Perkembangan geopolitik dan geostrategi di kawasan Asia Pasifik saat ini kita ketahui bersama pada intinya sedang terjadi perebutan hegemoni antara Amerika dan China.
Sejak 2009 Amerika telah menggeser wilayah kepentingan utamanya dari Timur Tengah ke Asia Pasifik, berupa konsep rebalancing.
Pada 2017 Presiden Donald Trump menyebut musuh utama Amerika adalah China dan Rusia. Pemerintah Amerika siapa pun nanti yang berkuasa dan hingga kapan pun akan selalu menempatkan keamanan nasional (kamnas) sebagai prioritas tertingginya. Seluruh kekuatan diarahkan melindungi mainland dan kepentingan nasionalnya.
Tujuan politik luar negerinya (polugri) tetap tidak berubah, dinamika perkembangan situasi gepolitik, geostrategi, dan geoekonomi akan menempatkan kebijakan yang ditempelkan kepada tujuan polugri demi keamanan nasional.
Amerika dilindungi oleh kekuatan militer tak terkira, di samping 16 badan intelijen sebagai ujung tombak yang mampu dioperasikan di belahan dunia manapun. Pelajaran Penting Amerika di Masa Lalu dalam Operasi Militer Luar Negeri
Persepsi intelijen selalu menempatkan data-data kejadian masa lalu (basic descriptive intelligence) atau the past sebagai dasar mengolah data currents untuk membuat persepsi.
Demikian juga bagi AS, dalam perkembangan situasi kondisi dunia, ada bagian dari the past yang menjadi pelajaran penting bagi tindakan militer yang dilakukan (instrumen security).
Pada peristiwa serangan teror 9/11, Amerika terpukul dan terkejut. World Trade Center (WTC) sebagai simbol keperkasaan ekonominya diruntuhkan, dan Pentagon markas Pertahanan juga diserang oleh pesawat komersial yang dibajak teroris. Korban mencapai tiga ribuan.
Tidak pernah mereka bayangkan, simbol jantung ekonomi Amerika runtuh, harga diri, gengsi tersentuh, kerawanan kamnas terkuak.
Nah, setelah terserang, maka kampanye melawan terorisme global merupakan tujuan utama kebijakan luar negeri dan pertahanan AS, sementara tujuan-tujuan internasional lainnya berada di bawah tujuan besar tersebut.

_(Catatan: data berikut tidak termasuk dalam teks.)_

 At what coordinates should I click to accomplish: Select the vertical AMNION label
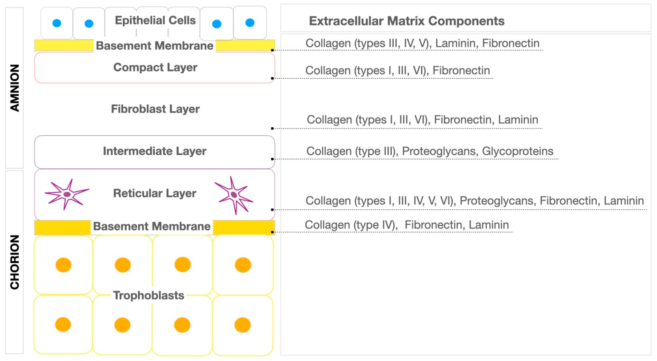(15, 88)
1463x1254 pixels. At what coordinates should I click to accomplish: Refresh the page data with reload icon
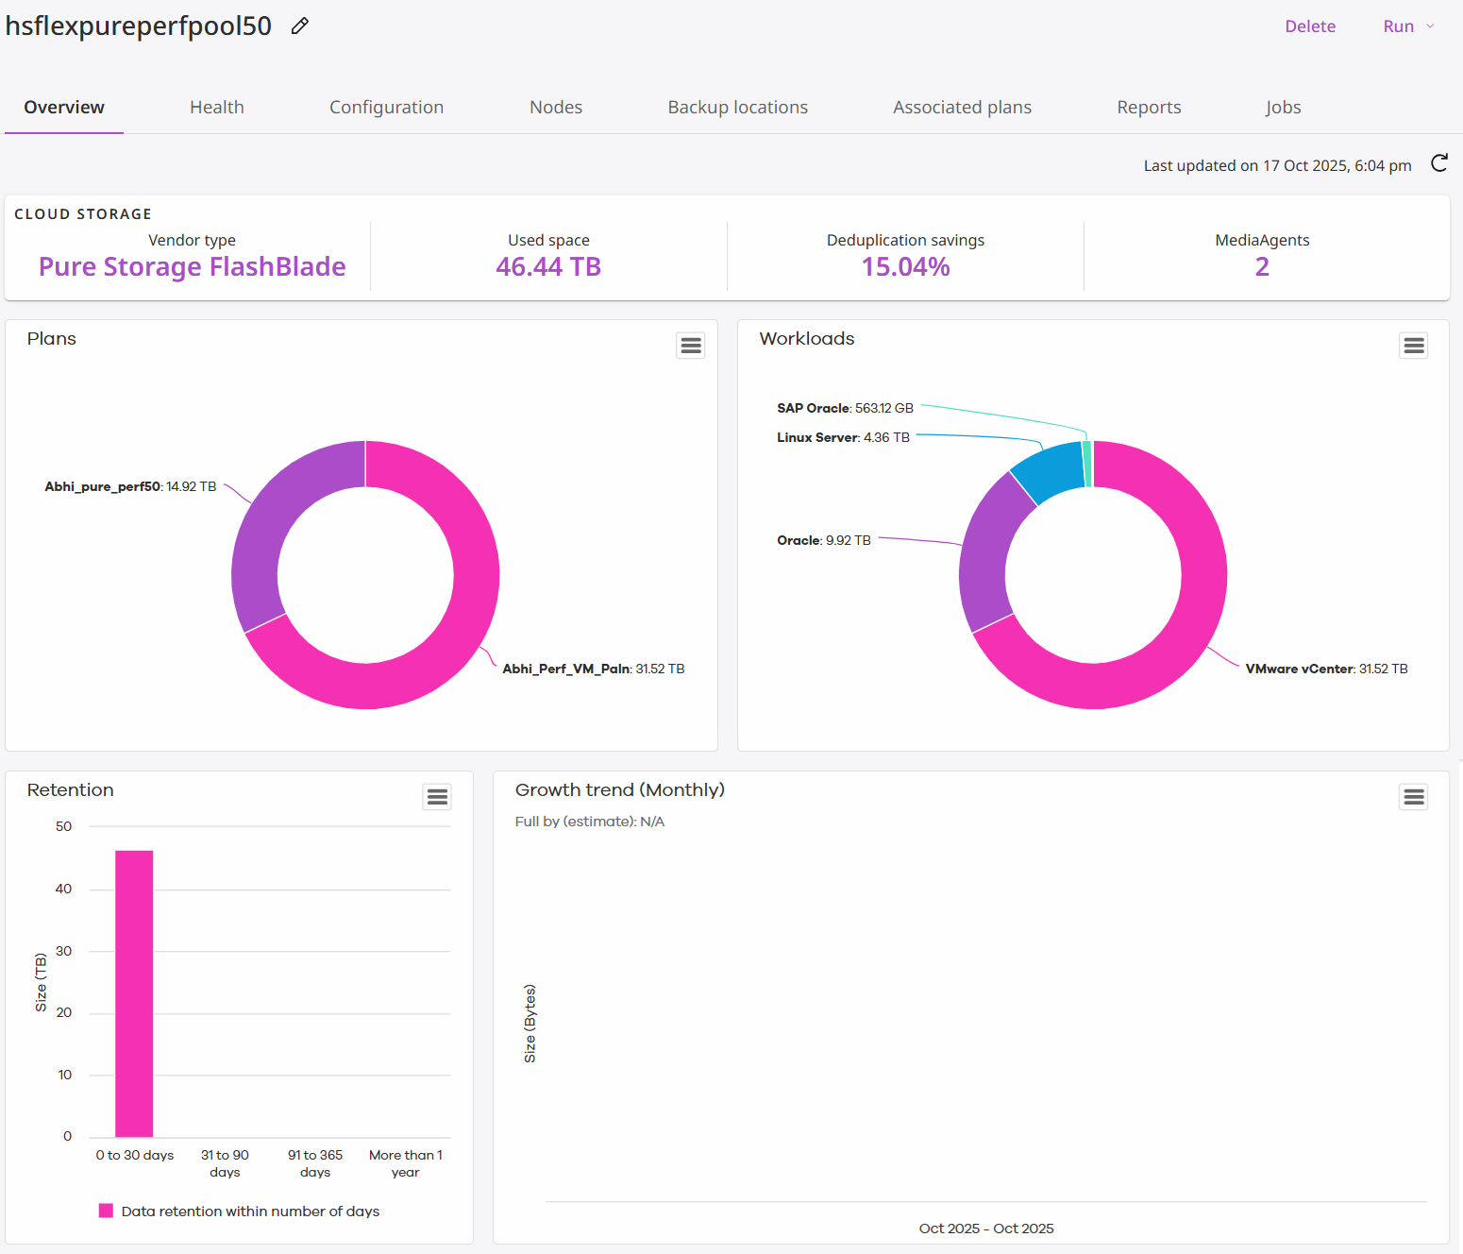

Amerika kemudian menyerang Al-Qaeda di Afghanistan, serta sel-selnya di negara lain mengganti pemerintahan Taliban yang dianggap melindungi Osama bin Laden, pimpinan Al-Qaeda. Kemudian juga menghalangi Al-Qaeda kembali menyerang AS dari negara manapun. Semua negara bila membantu Al-Qaeda diperingatkan akan menerima akibat serius.